Rewrite the entries starting with the line containing "The width and height of the screenshot is (607, 631)." and going on through the line containing "(1014, 299)", putting "track" in place of "song" and keeping everything else the same. Leave out the pictures.

[begin ENTRIES]

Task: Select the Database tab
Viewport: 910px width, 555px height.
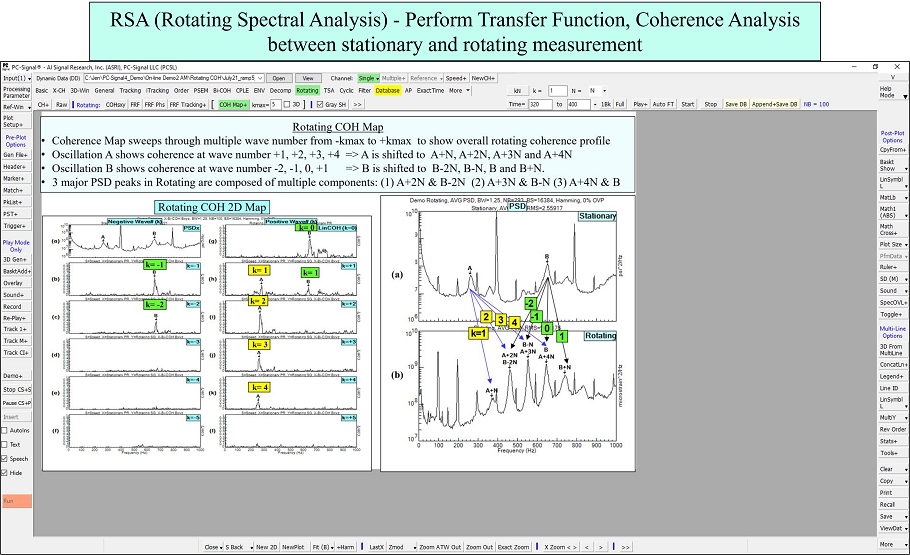Action: [387, 90]
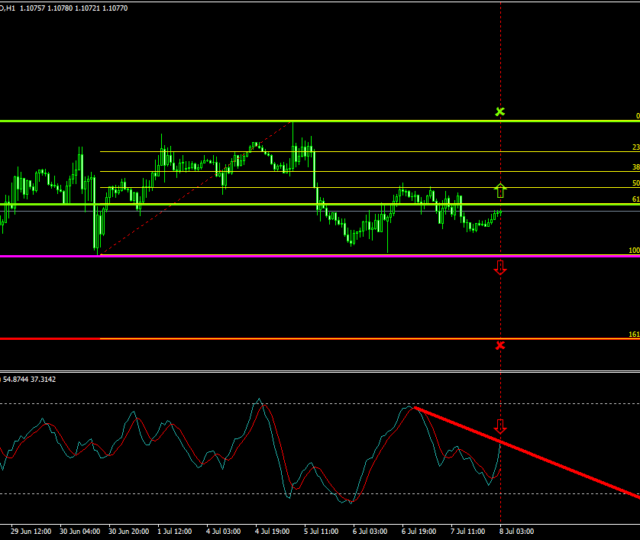Click the Fibonacci 50 level label
The width and height of the screenshot is (640, 540).
pyautogui.click(x=635, y=183)
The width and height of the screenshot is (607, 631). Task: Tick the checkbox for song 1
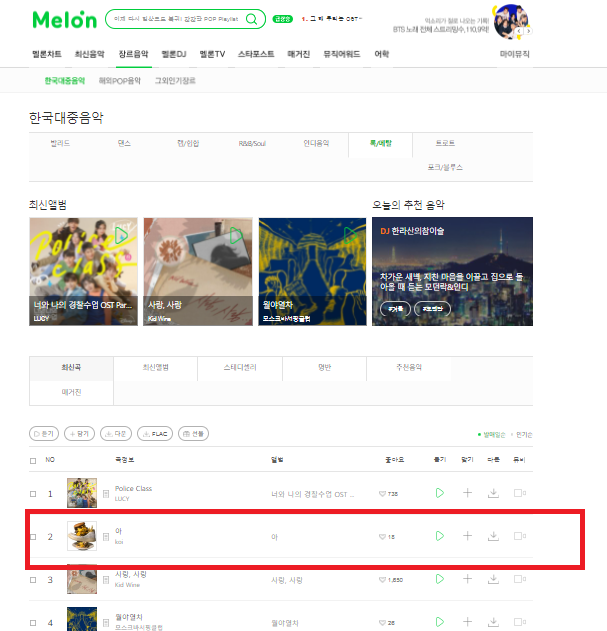click(33, 494)
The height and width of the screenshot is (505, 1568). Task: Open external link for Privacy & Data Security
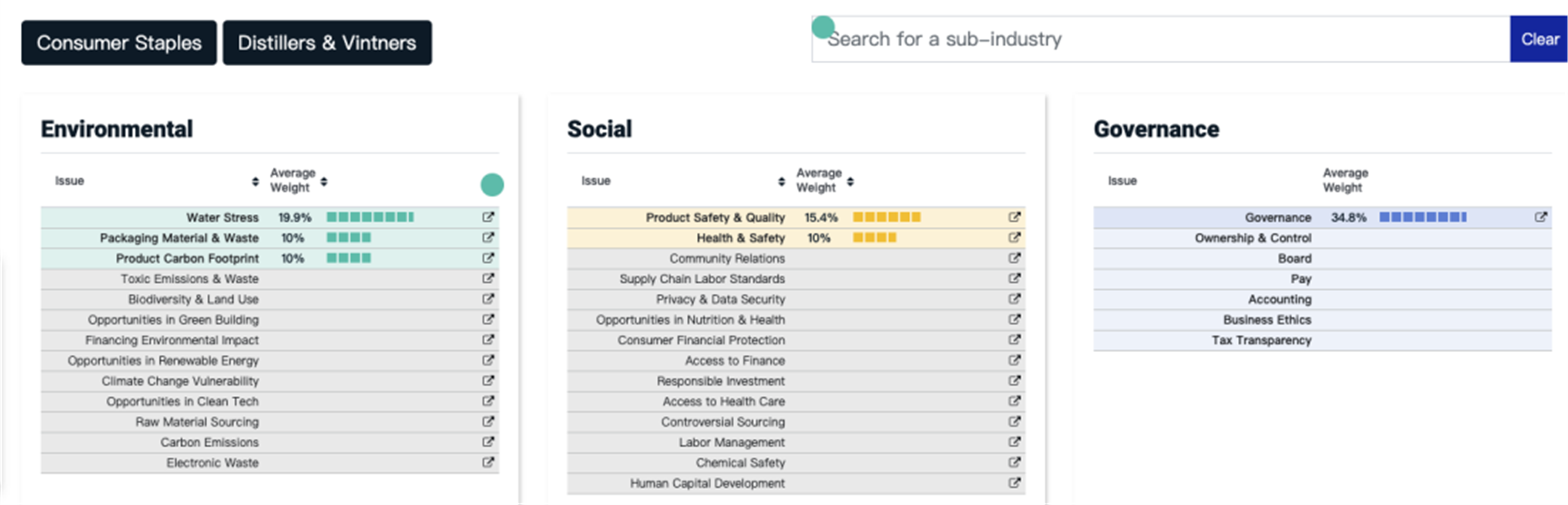(1014, 299)
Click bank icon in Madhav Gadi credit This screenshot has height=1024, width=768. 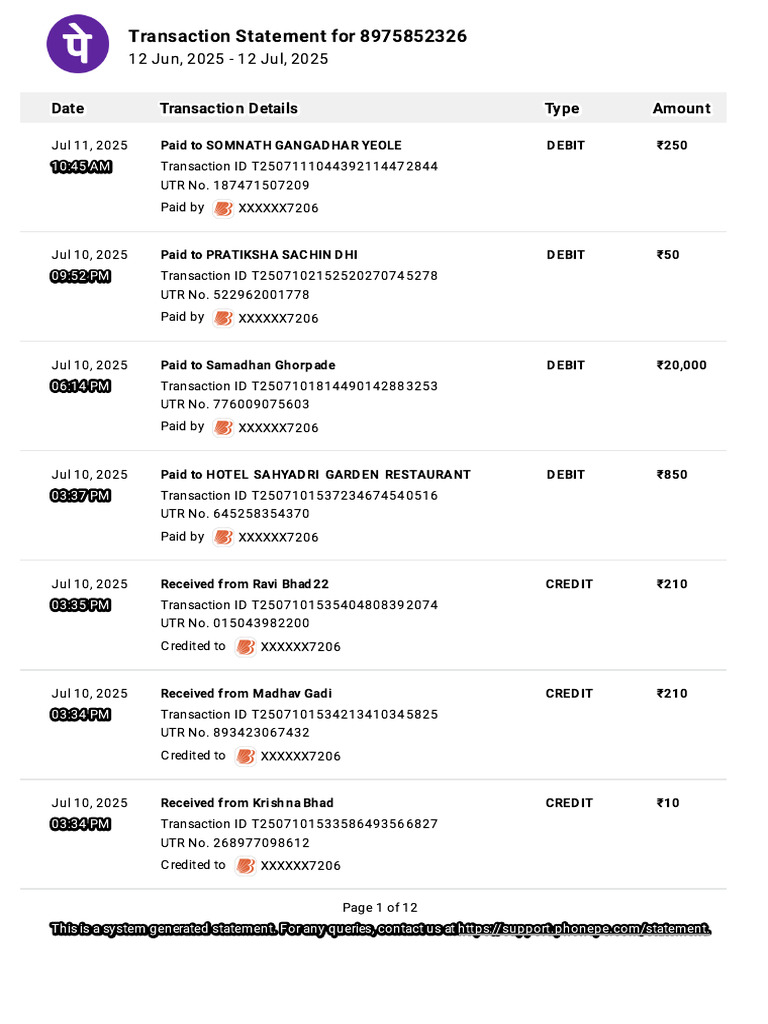pyautogui.click(x=246, y=756)
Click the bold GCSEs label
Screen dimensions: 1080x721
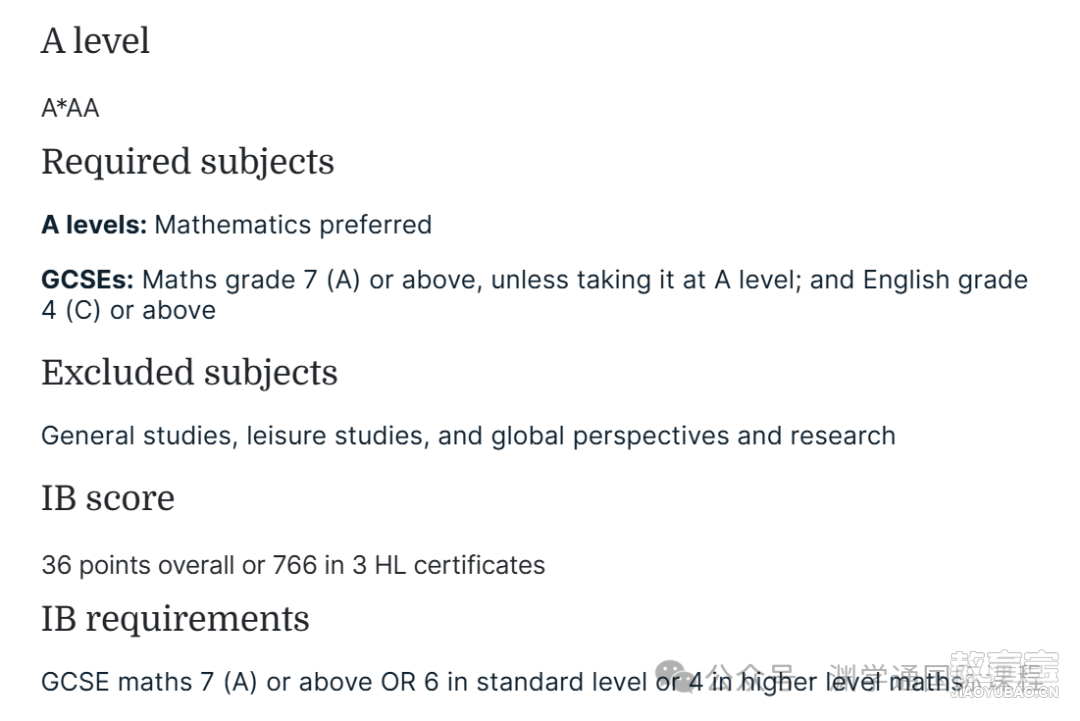[x=87, y=280]
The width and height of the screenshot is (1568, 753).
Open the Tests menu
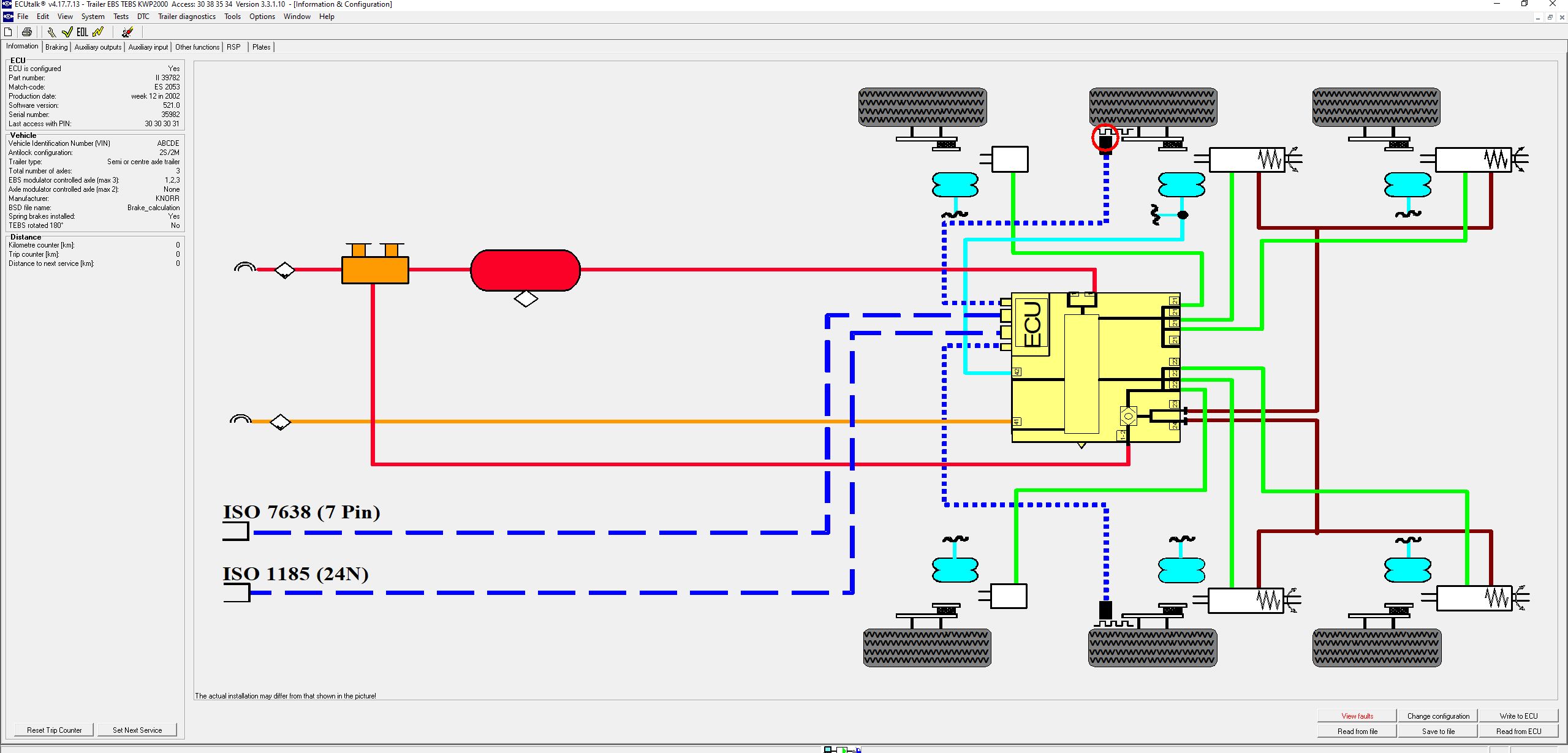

[end ENTRIES]

__REPLY TO THE EXERCISE__:
The width and height of the screenshot is (607, 631). Task: Tick the checkbox for track 1
click(33, 494)
The height and width of the screenshot is (505, 1568). Task: Open external link for Privacy & Data Security
(1014, 299)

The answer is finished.